Not a lot to say here. It’s better than the second, not as good as the first. The story feels a bit musty and yesterday, with the enigmatic Bin Laden-esque villain. Tony Stark’s post-Avengers Stress Disorder is somewhat hokey, and the action sequences are not up to snuff.
What works is Robert Downey Jr. and his take on the character. Downey seems a bit tired, but his snarky attitude, obvious intelligence, and most especially his approach to the character’s humor make it a joy to be around this guy again. Downey delivers the lines with a laser intensity and speed as if his brain is already onto the next point (which it is) and that the time it takes to actually deliver the line is a necessary evil that he has to execute so that he can get on to the next thing. This fan of the series would have much preferred more Tony, more Tony and Pepper (Gwyneth Paltrow), less suspension of disbelief over the plot developments, fewer explosions, no PTSD, and a more subtle villain. But that’s just me.
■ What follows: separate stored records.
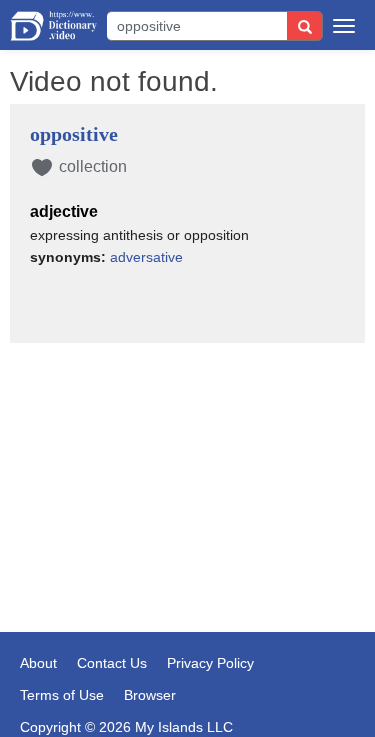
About (38, 663)
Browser (150, 695)
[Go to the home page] (53, 26)
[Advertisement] (187, 458)
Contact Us (112, 663)
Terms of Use (62, 695)
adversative (146, 257)
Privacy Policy (210, 663)
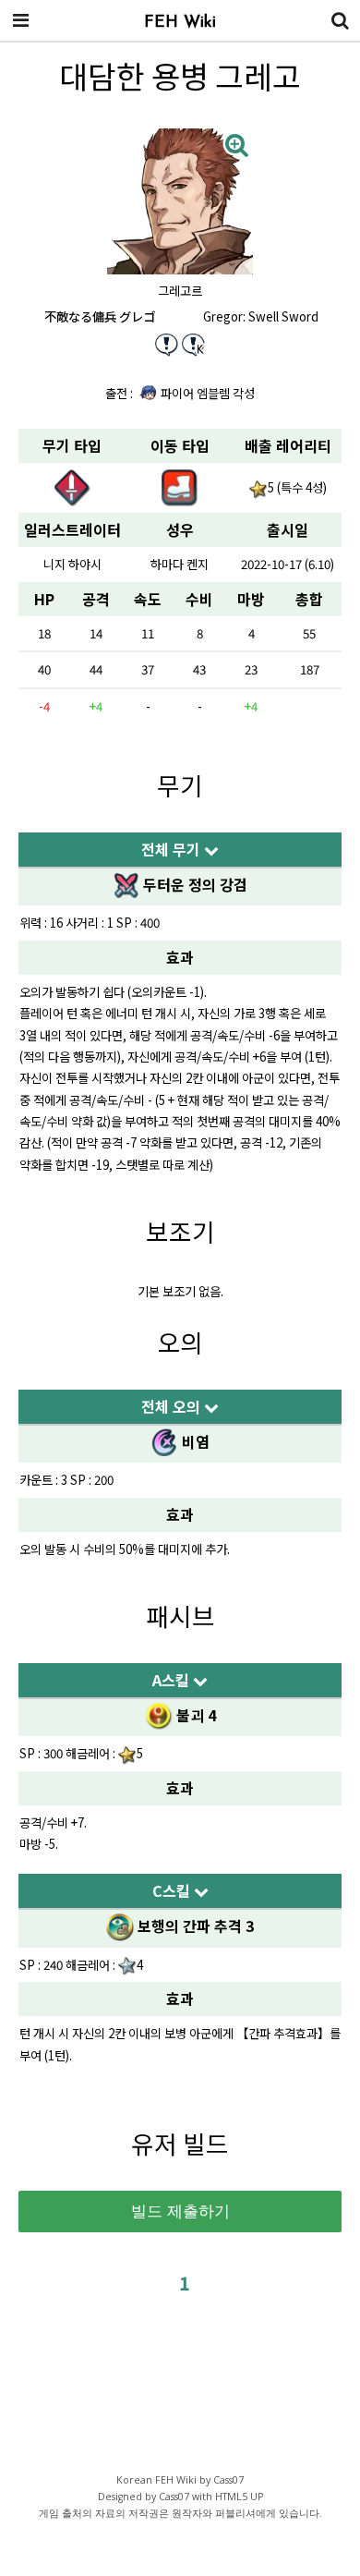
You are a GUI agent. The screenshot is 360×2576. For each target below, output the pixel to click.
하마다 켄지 (179, 564)
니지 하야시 (72, 564)
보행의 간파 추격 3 (193, 1925)
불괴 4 (194, 1715)
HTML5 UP (239, 2496)
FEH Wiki (180, 23)
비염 (194, 1441)
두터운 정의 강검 (193, 884)
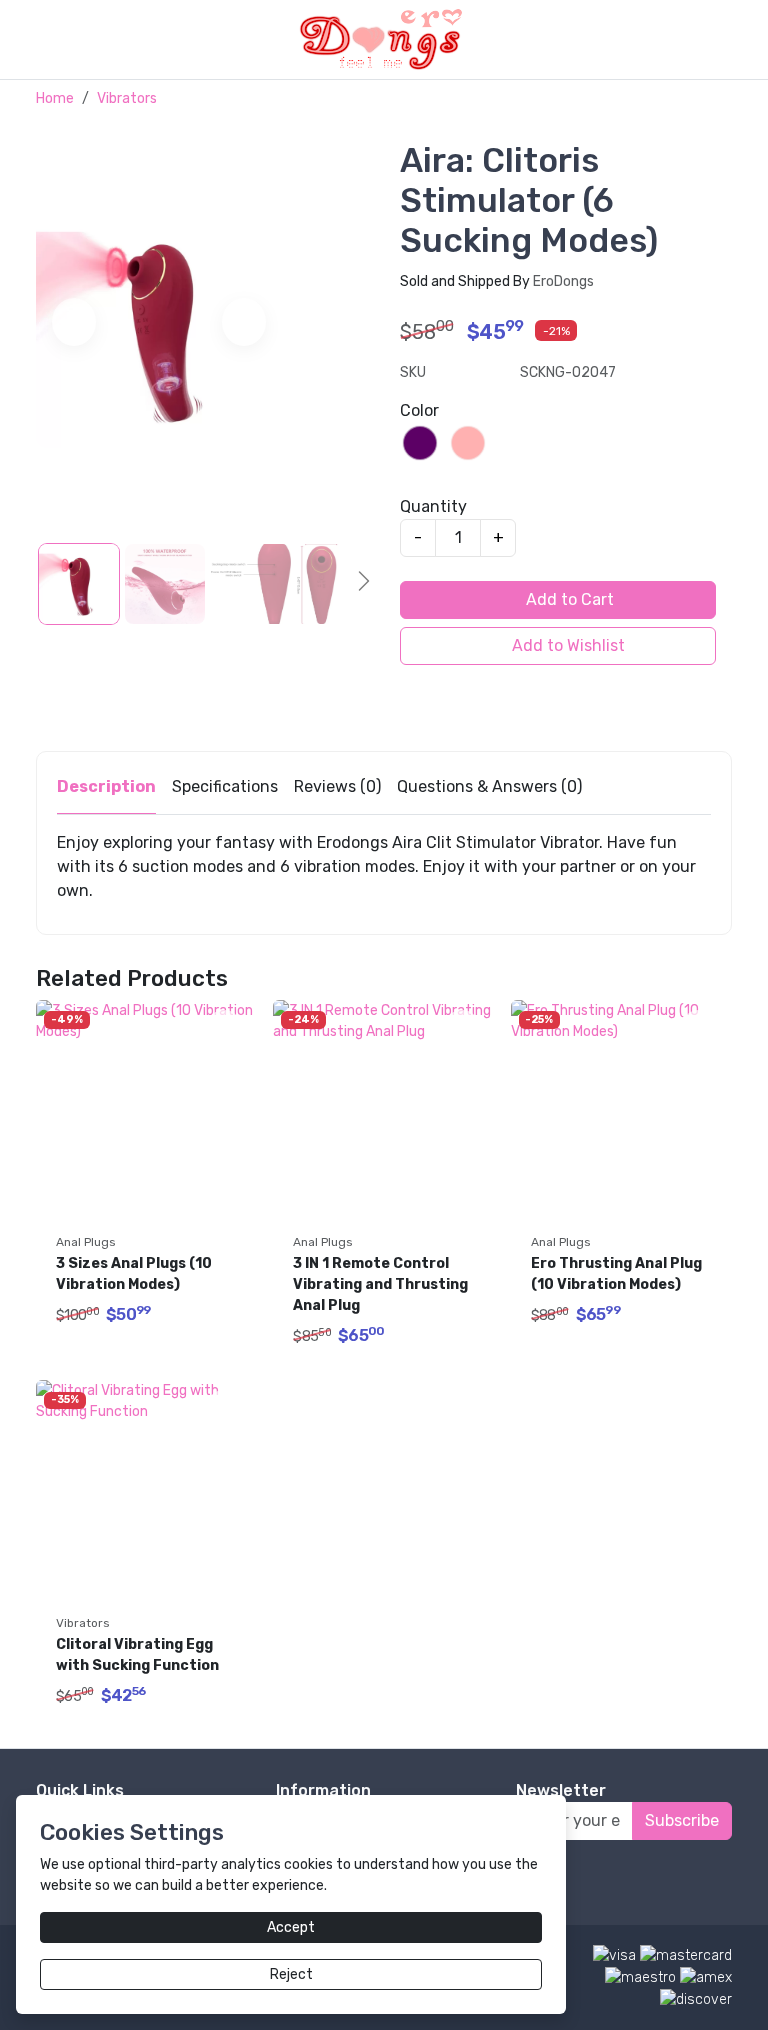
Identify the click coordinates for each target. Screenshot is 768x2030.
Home (55, 98)
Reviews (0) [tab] (337, 786)
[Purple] (420, 443)
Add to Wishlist (566, 645)
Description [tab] (106, 786)
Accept (291, 1927)
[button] (744, 39)
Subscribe (682, 1820)
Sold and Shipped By (497, 281)
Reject (291, 1974)
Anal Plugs (86, 1242)
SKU (413, 372)
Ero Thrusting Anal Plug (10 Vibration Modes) (618, 1274)
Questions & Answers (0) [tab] (489, 786)
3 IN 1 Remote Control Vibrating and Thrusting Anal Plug (382, 1284)
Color (419, 410)
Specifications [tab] (225, 786)
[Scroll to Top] (705, 1994)
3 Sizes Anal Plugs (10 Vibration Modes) (135, 1274)
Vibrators (127, 98)
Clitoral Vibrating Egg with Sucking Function (137, 1655)
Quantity (433, 506)
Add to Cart (568, 599)
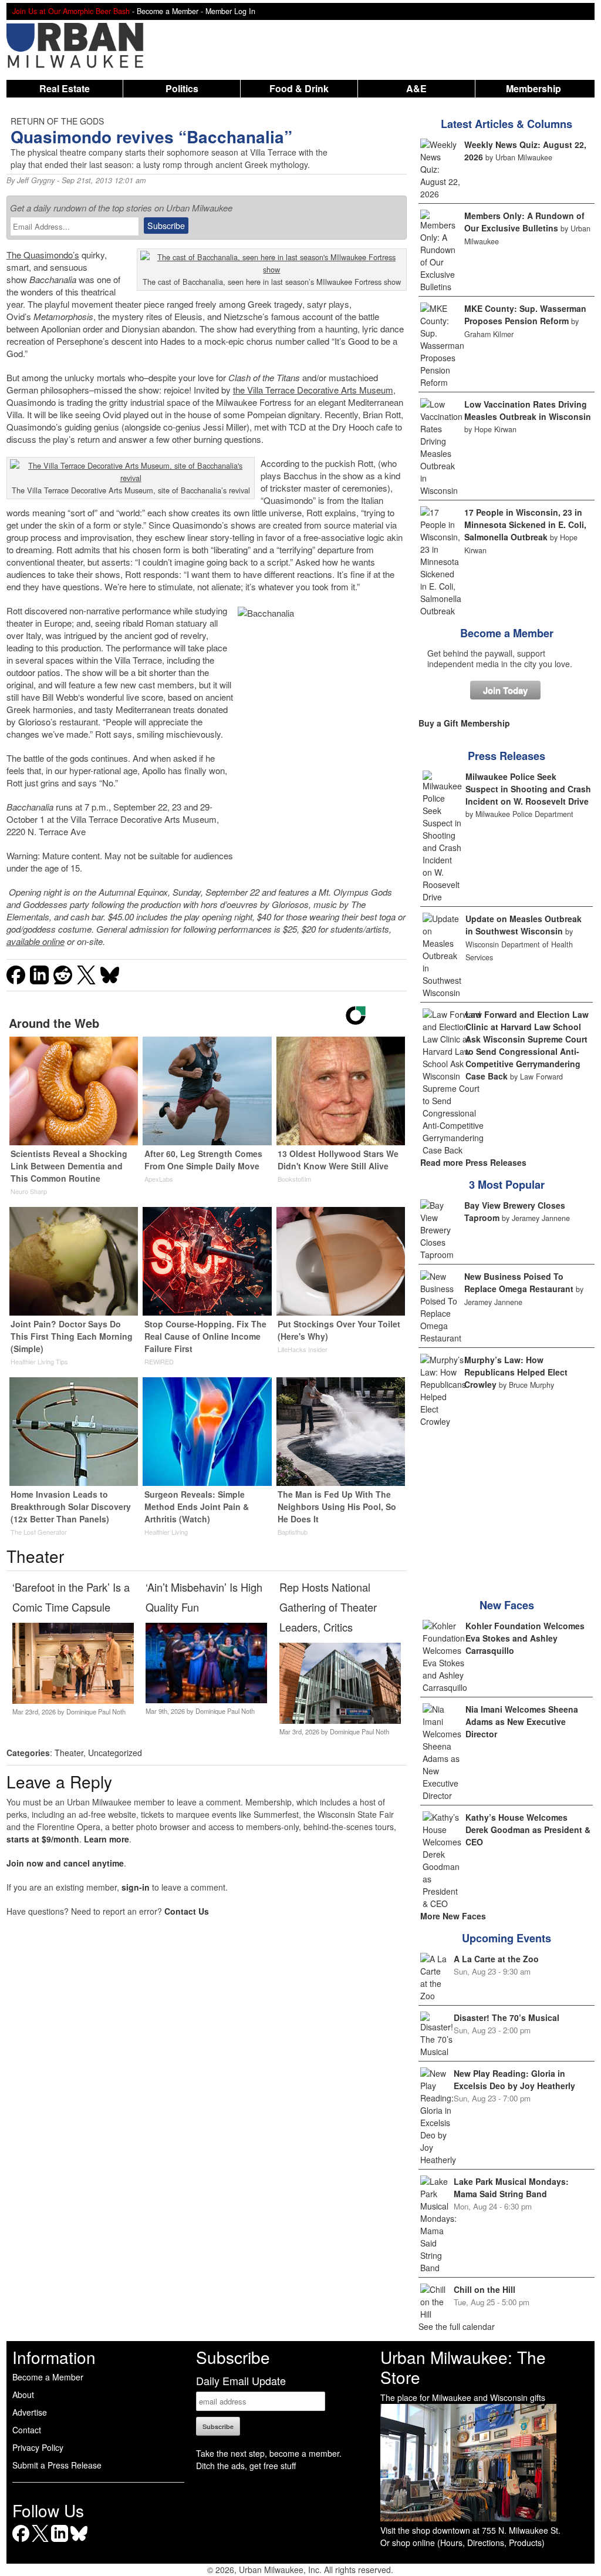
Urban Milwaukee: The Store (463, 2367)
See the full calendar (456, 2326)
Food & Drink (299, 88)
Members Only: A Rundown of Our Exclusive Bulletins (524, 222)
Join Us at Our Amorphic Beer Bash (71, 11)
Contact (26, 2430)
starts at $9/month (42, 1839)
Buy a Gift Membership (464, 723)
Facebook (20, 2541)
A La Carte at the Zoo (496, 1959)
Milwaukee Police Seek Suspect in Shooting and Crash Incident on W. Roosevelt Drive (528, 789)
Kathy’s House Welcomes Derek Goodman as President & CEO (527, 1829)
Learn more (106, 1839)
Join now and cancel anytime (65, 1863)
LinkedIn (59, 2541)
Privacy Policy (37, 2447)
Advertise (29, 2412)
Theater (69, 1752)
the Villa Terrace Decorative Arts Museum (313, 390)
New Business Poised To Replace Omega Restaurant (518, 1282)
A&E (416, 88)
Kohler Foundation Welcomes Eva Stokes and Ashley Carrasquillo (525, 1638)
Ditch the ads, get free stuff (246, 2465)
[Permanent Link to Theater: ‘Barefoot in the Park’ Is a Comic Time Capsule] (73, 1700)
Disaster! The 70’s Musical (506, 2017)
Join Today (505, 690)
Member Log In (230, 11)
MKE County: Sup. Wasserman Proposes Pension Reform (525, 314)
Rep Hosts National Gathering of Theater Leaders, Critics (328, 1607)
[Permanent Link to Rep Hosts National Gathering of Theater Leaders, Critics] (340, 1720)
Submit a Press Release (57, 2465)
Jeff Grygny (36, 180)
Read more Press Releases (473, 1162)
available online (35, 941)
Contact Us (186, 1911)
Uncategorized (115, 1752)
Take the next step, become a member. (269, 2453)
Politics (182, 88)
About (23, 2394)
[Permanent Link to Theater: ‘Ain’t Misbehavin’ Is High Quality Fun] (206, 1700)
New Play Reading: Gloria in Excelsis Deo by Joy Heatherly (514, 2079)
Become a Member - (171, 11)
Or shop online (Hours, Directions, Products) (462, 2542)
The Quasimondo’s (42, 254)
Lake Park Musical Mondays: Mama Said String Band (511, 2187)
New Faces (507, 1605)
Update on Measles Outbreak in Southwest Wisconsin (523, 925)
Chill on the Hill (484, 2289)
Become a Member (506, 633)
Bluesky (78, 2541)
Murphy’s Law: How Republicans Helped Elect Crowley (516, 1372)
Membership (533, 88)
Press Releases (506, 756)
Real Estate (64, 88)
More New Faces (453, 1916)
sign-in (135, 1887)
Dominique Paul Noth (96, 1711)
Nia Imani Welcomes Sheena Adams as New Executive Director (521, 1721)
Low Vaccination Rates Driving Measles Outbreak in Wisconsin (527, 410)
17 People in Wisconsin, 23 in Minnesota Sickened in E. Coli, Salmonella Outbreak (525, 524)
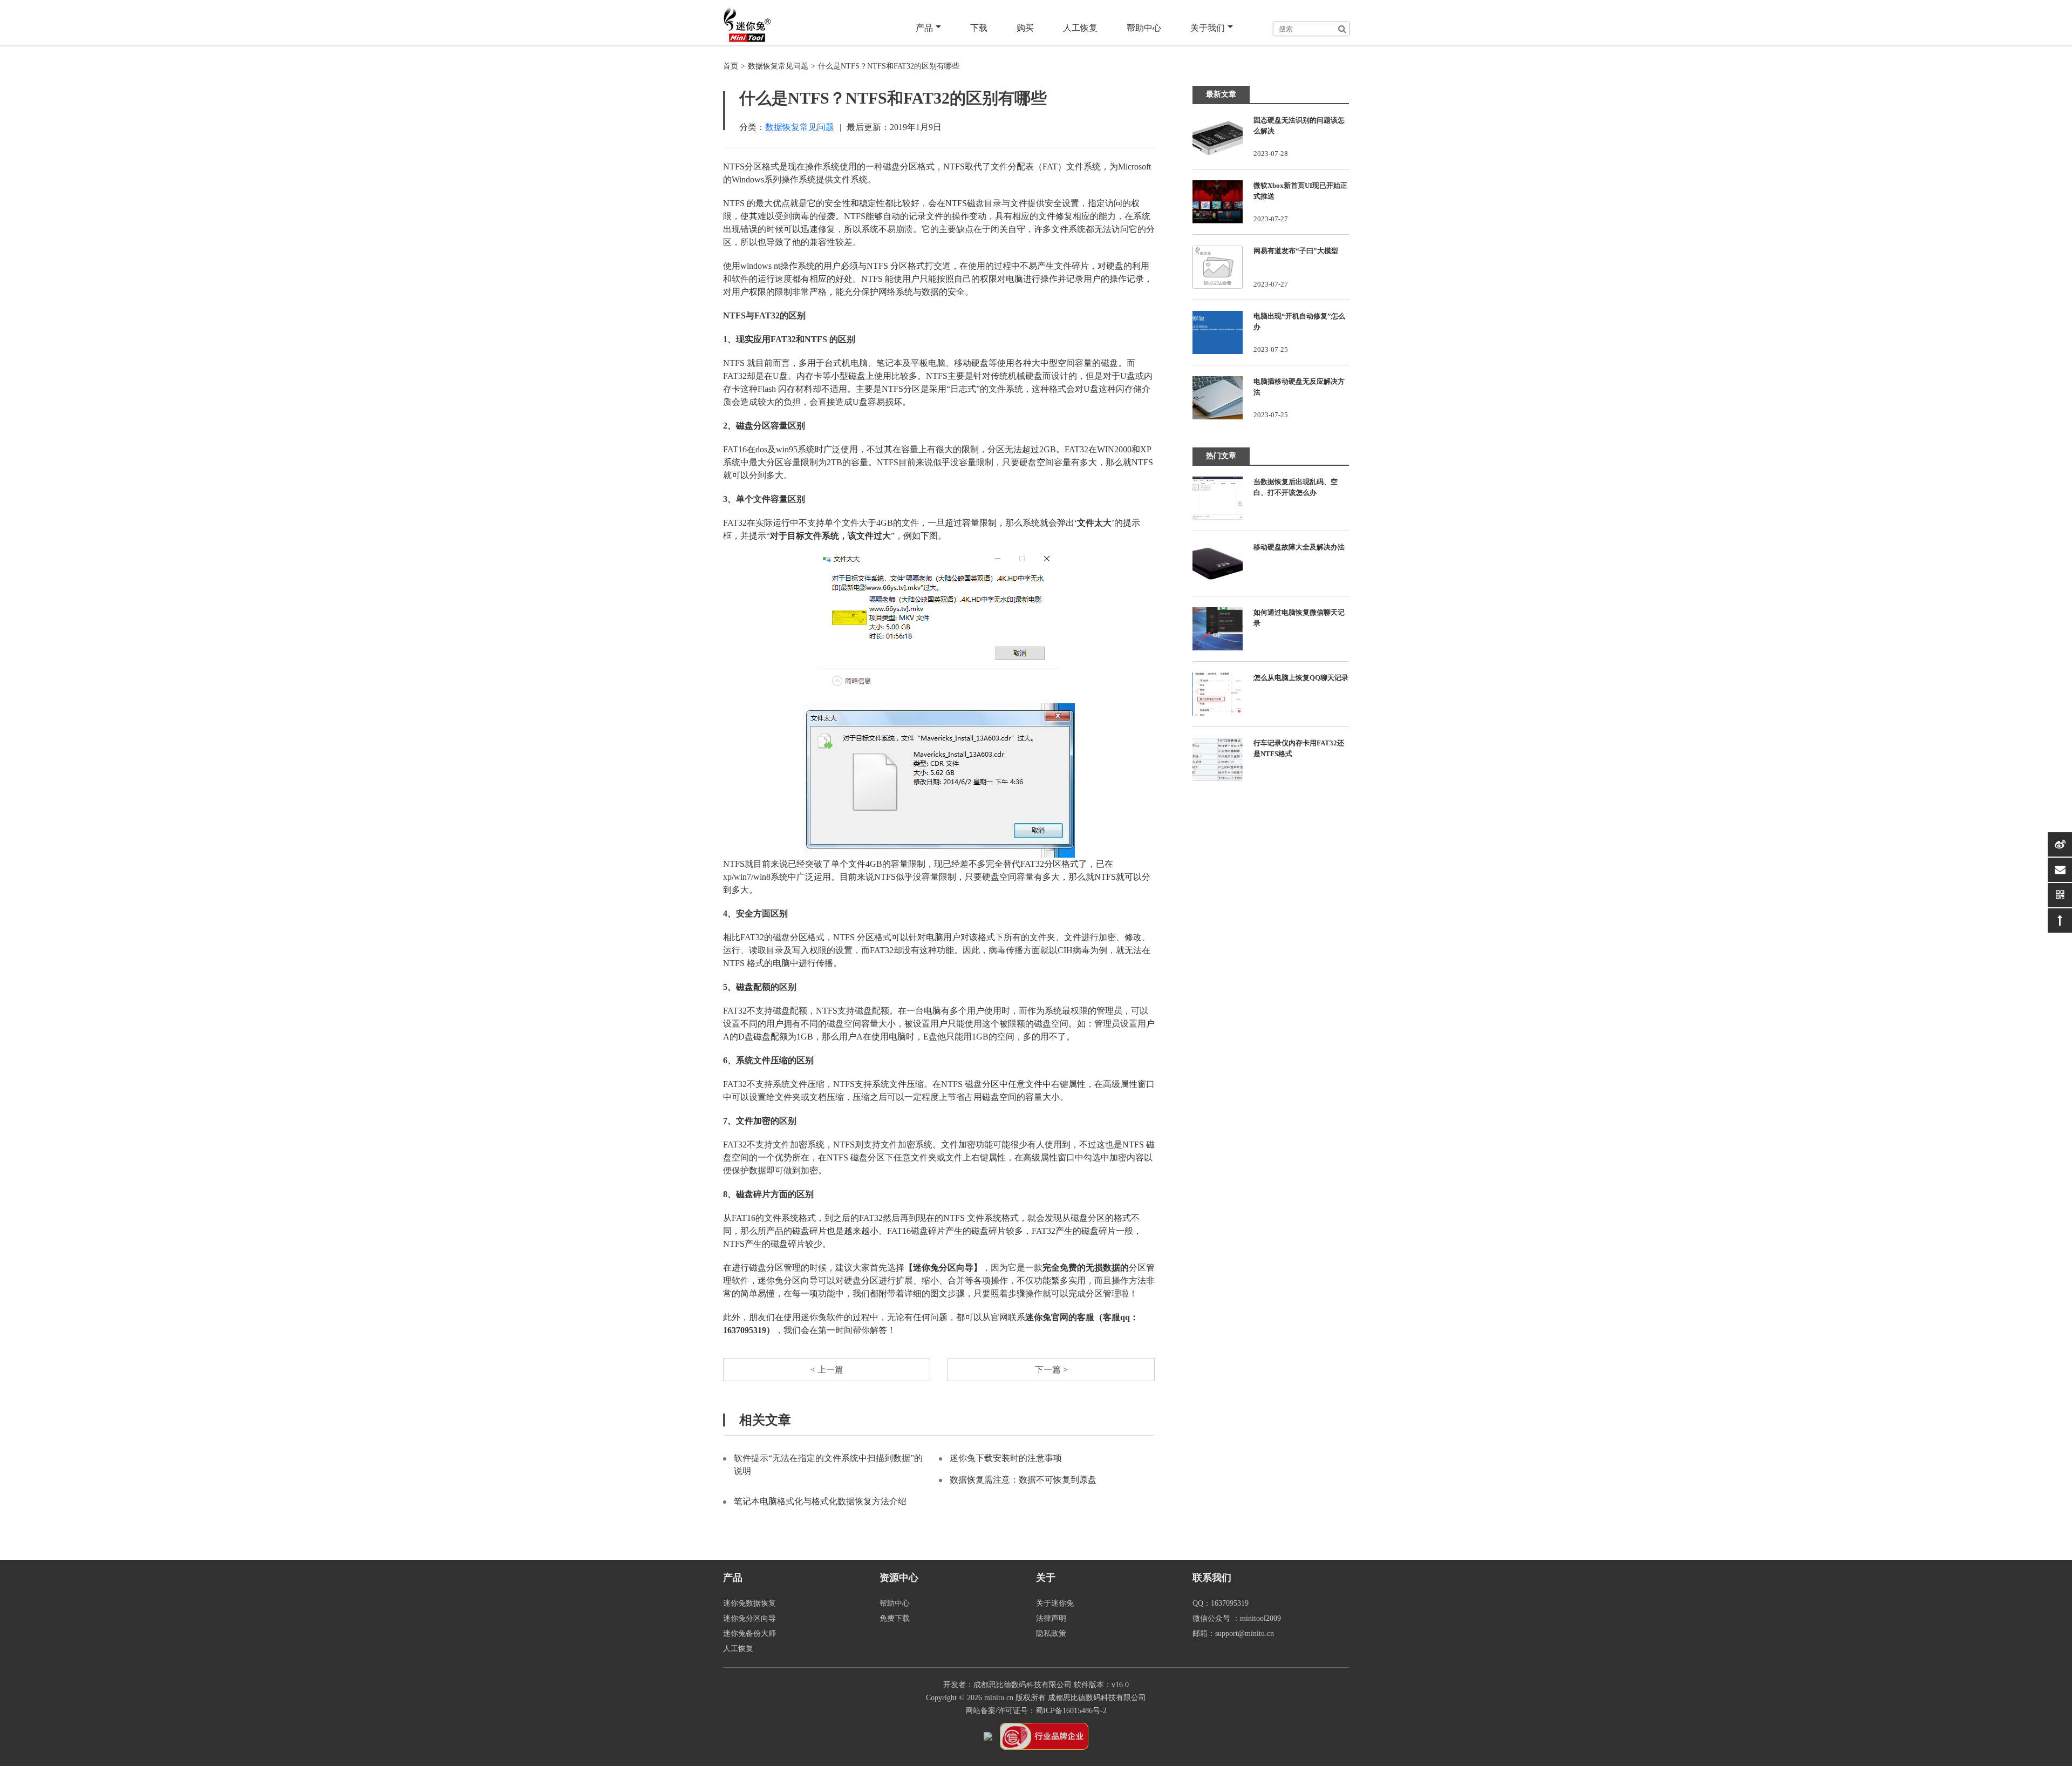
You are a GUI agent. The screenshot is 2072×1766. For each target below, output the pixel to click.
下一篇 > (1051, 1369)
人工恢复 (1080, 27)
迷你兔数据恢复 (749, 1603)
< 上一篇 (826, 1369)
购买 (1025, 27)
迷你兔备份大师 (749, 1633)
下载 (978, 27)
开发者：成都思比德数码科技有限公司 (1007, 1685)
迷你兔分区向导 (749, 1618)
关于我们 (1207, 27)
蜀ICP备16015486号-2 (1071, 1711)
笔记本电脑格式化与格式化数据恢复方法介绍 (820, 1501)
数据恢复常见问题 (778, 66)
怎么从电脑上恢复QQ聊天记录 (1300, 678)
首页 (730, 66)
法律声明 (1051, 1618)
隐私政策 (1051, 1633)
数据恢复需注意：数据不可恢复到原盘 (1023, 1479)
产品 (924, 27)
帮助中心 (1144, 27)
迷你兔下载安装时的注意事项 (1006, 1458)
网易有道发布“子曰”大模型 (1295, 251)
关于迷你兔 (1055, 1603)
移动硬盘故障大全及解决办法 (1299, 547)
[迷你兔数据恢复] (747, 24)
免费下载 (895, 1618)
Beyond the tired and consistently more ridiculous storyline, the direction is only adequate. It’s as if a student were writing a paper that hit all the necessary points, but only put them down on the page in proper order with no driving central organizing thesis, and little style. Director Shane Black, a screenwriter whose only previous directorial credit is Kiss, Kiss, Bang, Bang, shows us everything we need to understand what’s going on, but the action sequences lack pop, and a there is a certain blandness of tone throughout. All the information is there; what’s missing is attitude and energy beyond that supplied by the lead actor.
Iron Man, especially as embodied by RDJ, is one of the great movie superheroes. Visiting him is always a pleasure. This film, however, is not. But memories of being with him will probably outlast memories of the film, which will likely fall out of one’s head in a few hours.